━━ Data for processing
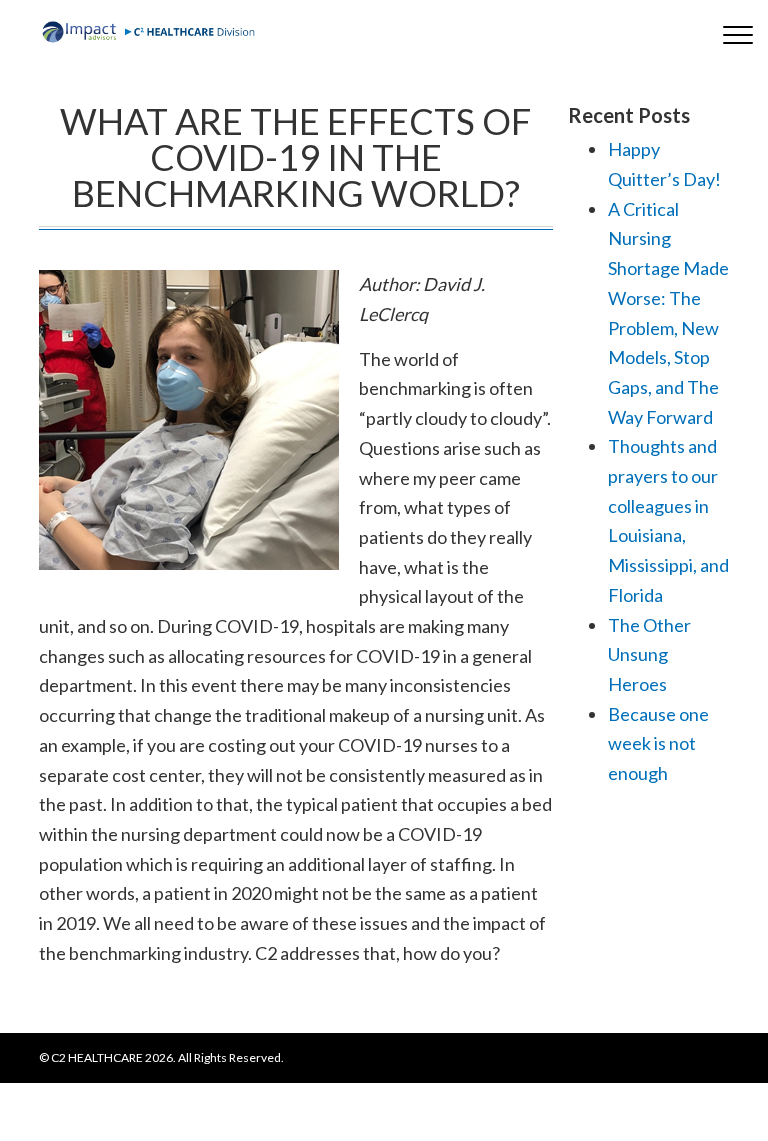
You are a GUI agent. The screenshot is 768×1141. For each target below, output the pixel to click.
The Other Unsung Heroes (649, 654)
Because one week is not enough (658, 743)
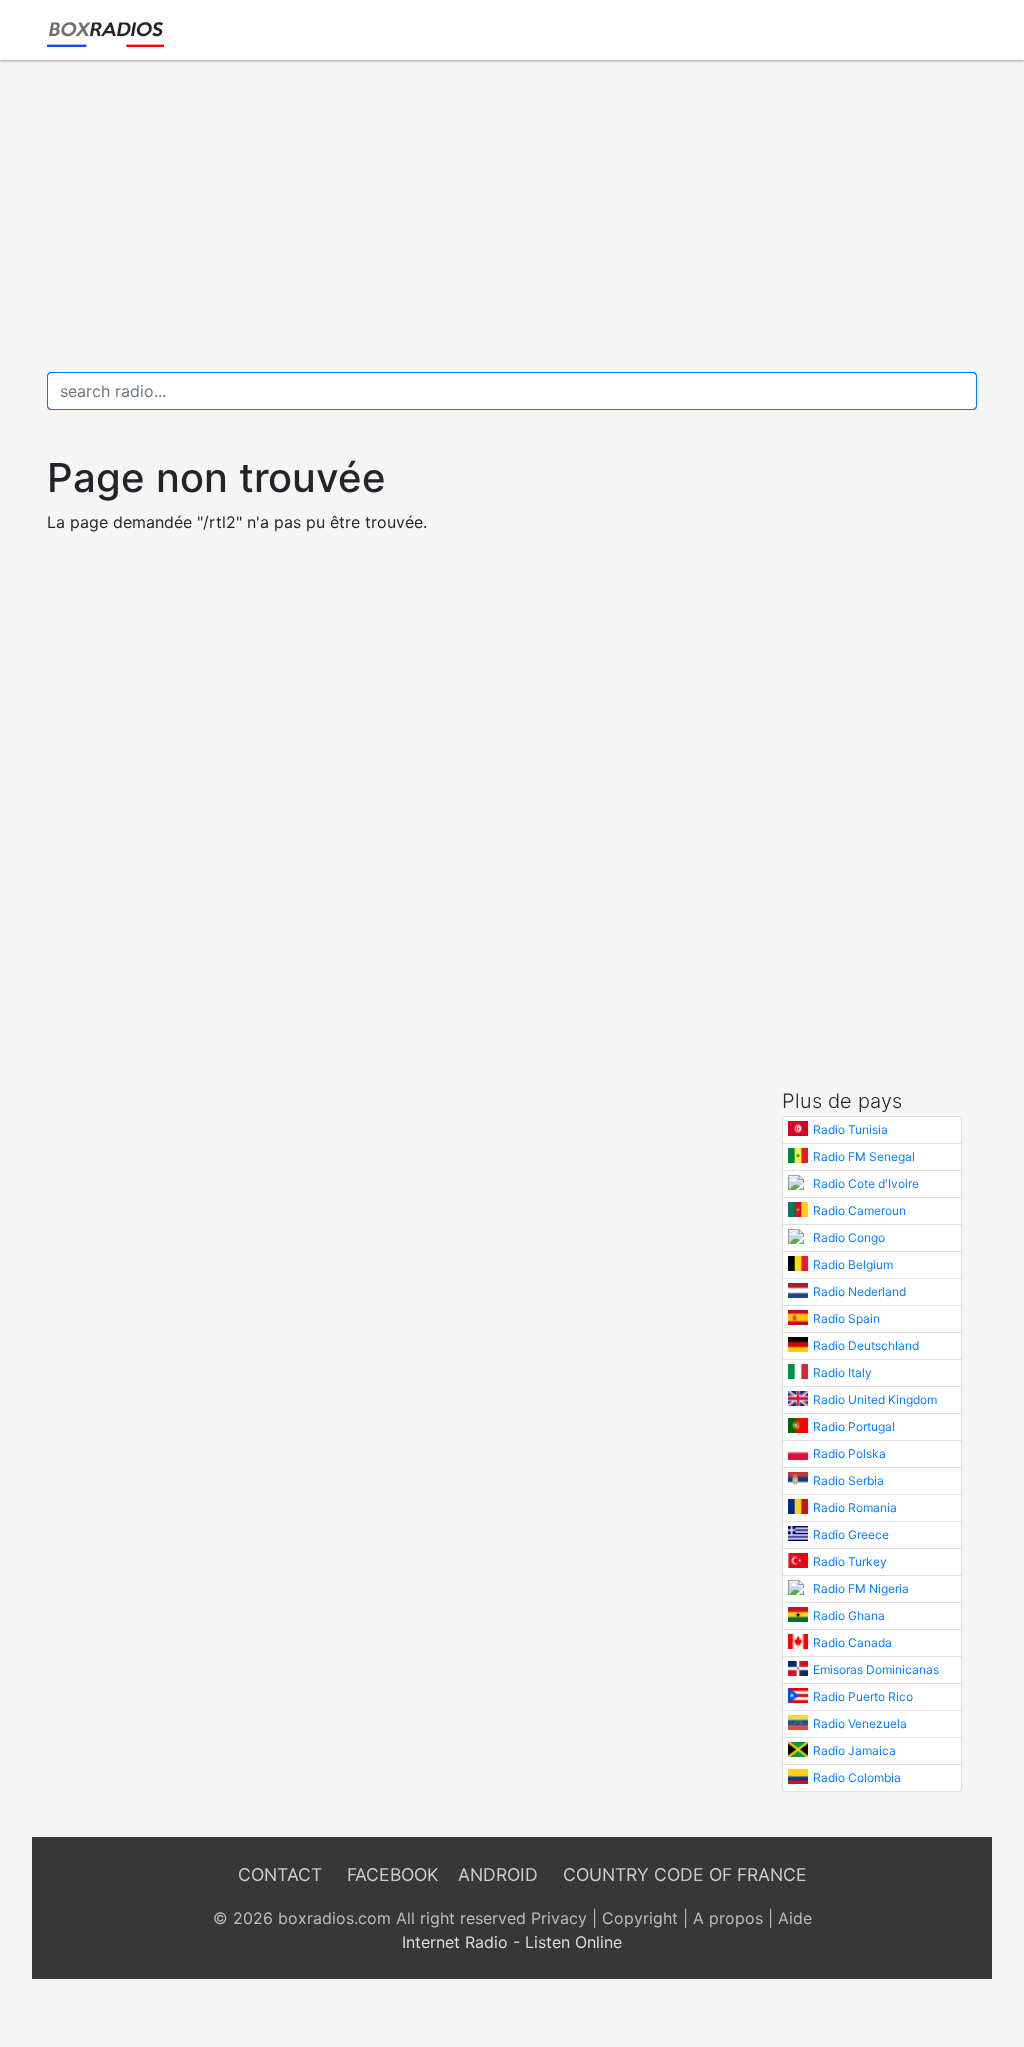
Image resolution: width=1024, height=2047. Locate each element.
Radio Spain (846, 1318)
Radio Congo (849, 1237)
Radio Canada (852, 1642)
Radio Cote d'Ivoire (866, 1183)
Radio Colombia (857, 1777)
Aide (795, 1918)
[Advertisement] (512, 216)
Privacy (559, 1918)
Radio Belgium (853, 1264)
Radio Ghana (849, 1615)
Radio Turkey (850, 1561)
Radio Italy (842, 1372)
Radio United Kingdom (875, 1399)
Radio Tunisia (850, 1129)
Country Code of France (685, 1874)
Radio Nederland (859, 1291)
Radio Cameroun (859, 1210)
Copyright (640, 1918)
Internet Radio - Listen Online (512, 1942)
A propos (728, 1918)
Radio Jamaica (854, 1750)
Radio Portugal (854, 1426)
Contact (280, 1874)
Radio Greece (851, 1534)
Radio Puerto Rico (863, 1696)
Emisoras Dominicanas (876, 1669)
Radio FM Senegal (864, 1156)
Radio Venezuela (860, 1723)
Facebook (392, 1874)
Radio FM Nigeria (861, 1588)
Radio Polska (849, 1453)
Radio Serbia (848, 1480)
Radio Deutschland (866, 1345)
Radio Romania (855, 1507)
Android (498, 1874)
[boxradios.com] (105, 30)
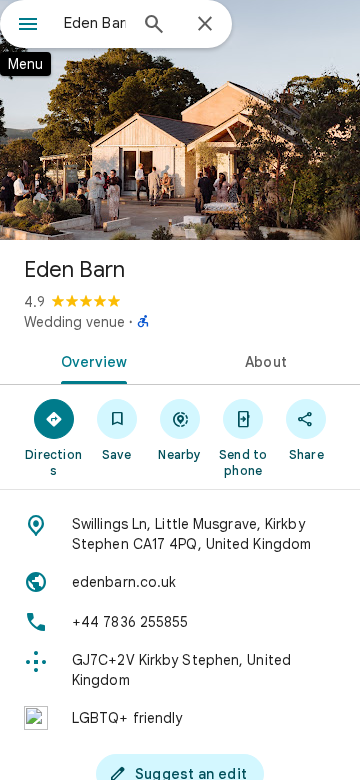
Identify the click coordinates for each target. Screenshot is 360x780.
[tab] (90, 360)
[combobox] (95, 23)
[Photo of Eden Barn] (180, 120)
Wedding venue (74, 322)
━━━━
◆ **Your assignment**
Among the lines of the data, which ones contain the word "each"? Show them.

◆ **Exercise result**
You are a GUI agent. The screenshot is 768×1141. For each target below, output the pixel to click.
Image resolution: width=1024, height=2047. Locate each element.
Identify the click coordinates for each target. Screenshot is 360x780.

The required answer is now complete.